Subrogation is a term that's understood among legal and insurance professionals but often not by the people they represent. Rather than leave it to the professionals, it would be in your benefit to understand the nuances of the process. The more you know, the more likely it is that an insurance lawsuit will work out in your favor.
Every insurance policy you hold is a promise that, if something bad occurs, the insurer of the policy will make restitutions in a timely manner. If your vehicle is hit, insurance adjusters (and the judicial system, when necessary) determine who was to blame and that party's insurance covers the damages.
But since ascertaining who is financially accountable for services or repairs is regularly a heavily involved affair a€" and delay sometimes increases the damage to the victim a€" insurance firms usually decide to pay up front and figure out the blame after the fact. They then need a path to get back the costs if, once the situation is fully assessed, they weren't responsible for the expense.
Let's Look at an Example
You rush into the doctor's office with a sliced-open finger. You hand the receptionist your medical insurance card and he records your plan information. You get taken care of and your insurance company is billed for the medical care. But the next afternoon, when you get to work a€" where the injury occurred a€" you are given workers compensation forms to turn in. Your workers comp policy is in fact responsible for the bill, not your medical insurance policy. The latter has an interest in recovering its money in some way.
How Does Subrogation Work?
This is where subrogation comes in. It is the method that an insurance company uses to claim payment after it has paid for something that should have been paid by some other entity. Some insurance firms have in-house property damage lawyers and personal injury attorneys, or a department dedicated to subrogation; others contract with a law firm. Normally, only you can sue for damages done to your person or property. But under subrogation law, your insurance company is given some of your rights for making good on the damages. It can go after the money that was originally due to you, because it has covered the amount already.

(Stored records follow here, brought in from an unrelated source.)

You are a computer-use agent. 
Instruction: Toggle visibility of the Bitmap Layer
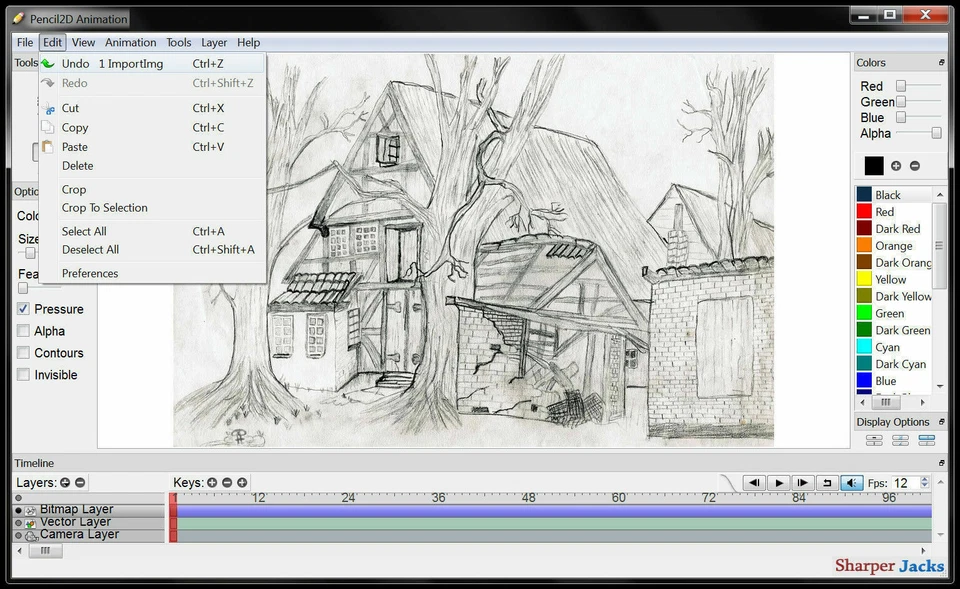17,509
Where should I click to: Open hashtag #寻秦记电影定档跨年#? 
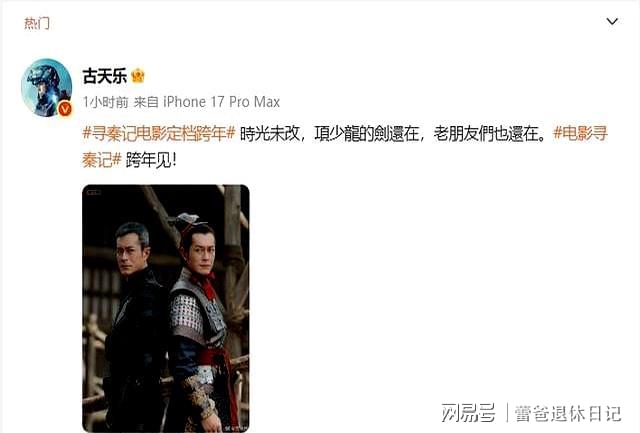[x=159, y=133]
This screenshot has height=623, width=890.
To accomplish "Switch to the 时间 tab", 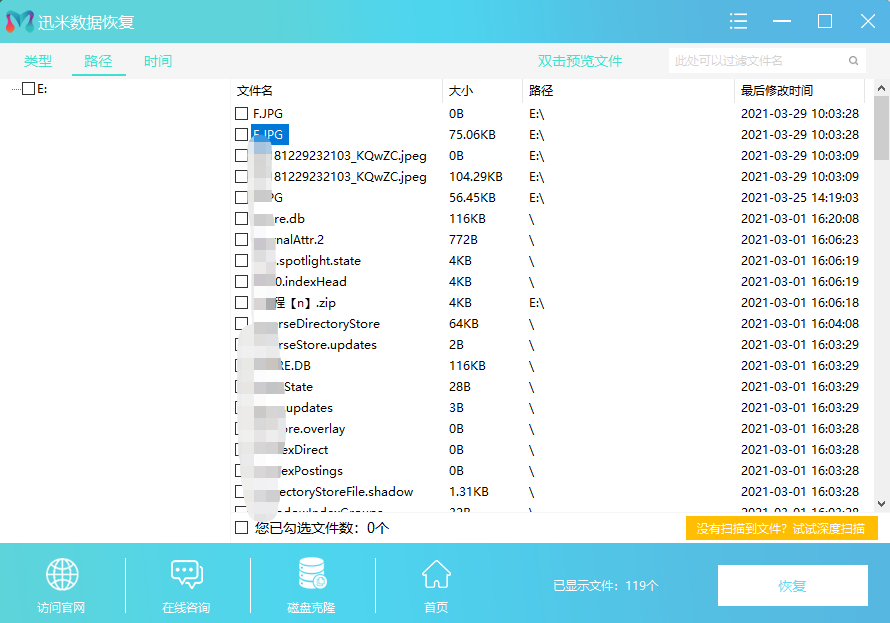I will coord(157,61).
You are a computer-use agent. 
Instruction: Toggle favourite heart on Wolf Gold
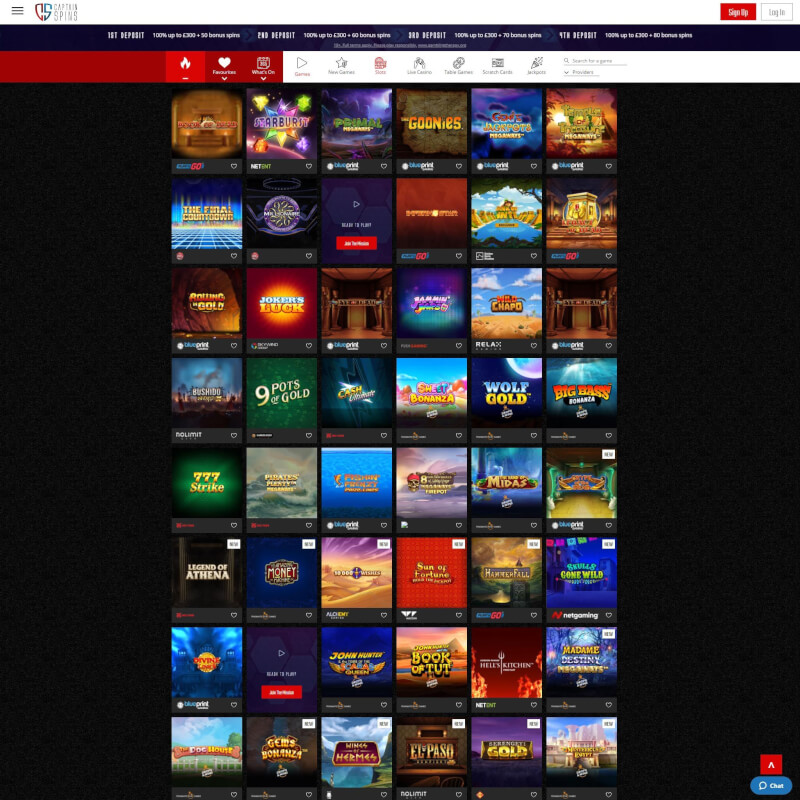click(533, 435)
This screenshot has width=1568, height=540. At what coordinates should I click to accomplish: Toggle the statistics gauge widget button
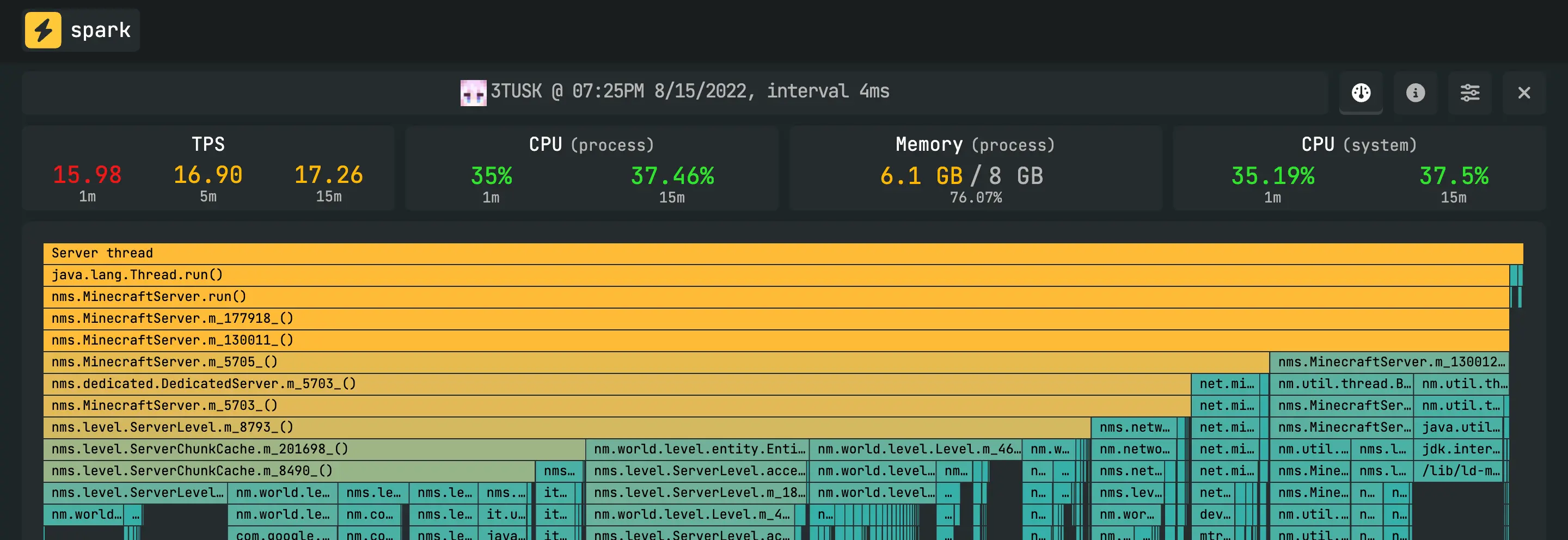1361,93
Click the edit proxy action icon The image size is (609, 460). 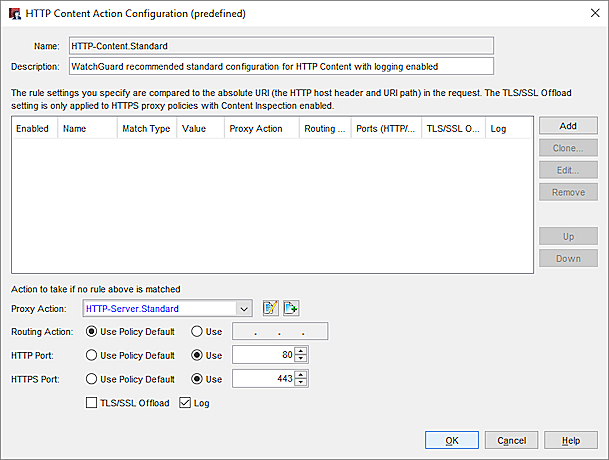pyautogui.click(x=270, y=308)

How Does This Affect Individuals?
For starters, if you have a deductible, your insurance company wasn't the only one that had to pay. In a $10,000 accident with a $1,000 deductible, you have a stake in the outcome as well a€" to be precise, $1,000. If your insurance company is unconcerned with pursuing subrogation even when it is entitled, it might choose to recover its losses by increasing your premiums. On the other hand, if it has a capable legal team and goes after those cases efficiently, it is doing you a favor as well as itself. If all of the money is recovered, you will get your full deductible back. If it recovers half (for instance, in a case where you are found 50 percent responsible), you'll typically get $500 back, depending on the laws in your state.
Furthermore, if the total price of an accident is over your maximum coverage amount, you may have had to pay the difference. If your insurance company or its property damage lawyers, such as worker compensation terms Canton GA, pursue subrogation and succeeds, it will recover your expenses as well as its own.
All insurance companies are not the same. When shopping around, it's worth comparing the reputations of competing agencies to determine if they pursue legitimate subrogation claims; if they do so fast; if they keep their clients posted as the case proceeds; and if they then process successfully won reimbursements quickly so that you can get your losses back and move on with your life. If, on the other hand, an insurance company has a record of paying out claims that aren't its responsibility and then safeguarding its bottom line by raising your premiums, you'll feel the sting later.